А что может ответить на вопрос об отличии настоящей чашки от нарисованной или сфотографированной психически больной человек? Он может сказать: «Обе чашки настоящие» или «Это не чашки, это рука Всевышнего отечество спасла». Или он может сказать: «Нет, я не чашка, я нарисован на другой картинке».

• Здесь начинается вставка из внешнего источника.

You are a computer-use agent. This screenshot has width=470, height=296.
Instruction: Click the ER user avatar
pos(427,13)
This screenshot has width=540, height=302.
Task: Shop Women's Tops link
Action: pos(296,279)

В любом случае и нормальный ответ, и ответ психически больного будет подразумевать какие-то речевые действия. Но в первом случае это будет правильное с точки зрения здравого смысла использование языка, а во втором случае – испорченное. Ведь никто не говорит в нормальной жизни, что обе чашки – и фарфоровая, и нарисованная – настоящие. Но можно возразить: дело не в том, что он говорит, а в том, что за этим стоит искаженное мышление, невозможность определить, что настоящее, а что – мнимое. Ну и в чем состоит эта способность? Она кроется в сфере значений. Чашка, нарисованная или сфотографированная на бумаге, и чашка, сделанная из фарфора, – это вещи. Вещи существуют помимо языка. Значения, денотаты – отдельно, а то, что их обозначает, знаки, – отдельно. Но здесь мы опять приходим к путанице. Вещи, конечно, существуют. Но они существуют только потому, что мы можем сказать, что они существуют. И чашка, и фарфор, и фотография, и бумага, и «вещи», и «существует» – все это слова. Могут ли существовать вещи помимо слов? Как же это можно себе представить, что существует чашка, но не существует слова «чашка» и не существует слова «существует»? Я не представляю, как бы это было возможно. Мы просто зачарованы мнимой автономностью вещей, которые мы сами сделали и которым сами дали названия. Ну а если взять чистый бред воздействия, например, тот, который изображен в «Черном человеке» Есенина? Почему герою этого стихотворения бессознательно хочется, чтобы черный человек говорил ему гадости? Потому что черный человек – это сам герой, его отколовшийся архетип, Тень, вестник смерти. Можно ли сказать, что Александр Введенский в психотической мистерии «Кругом возможно Бог» и в других стихотворениях не понимал, того языка, на котором он говорил? «Вбегает мертвый господин и молча удаляет время». «Обнародуй нам, отец, что такое есть Потец». Введенский признавался, что его прежде всего интересуют три темы: время, Бог и смерть. Мертвый господин, убивающий время, – это и есть Бог, а Потец – символ смерти отца, «пиздец». Вообще бессознательная наррация подлинного бреда, если ее рассматривать как дискурс об истине, – это всегда дискурс о смерти. Гегель говорил, что человек должен добровольно принять свою смерть, а Хайдеггер подчеркивал, что обычно люди этой темы избегают. Психотик честен. В конце «Черного человека» герой разбивает зеркало (разбитое зеркало – символ смерти), он убивает черного человека, этот своеобразный портрет Дориана Грея, и тем самым убивает себя.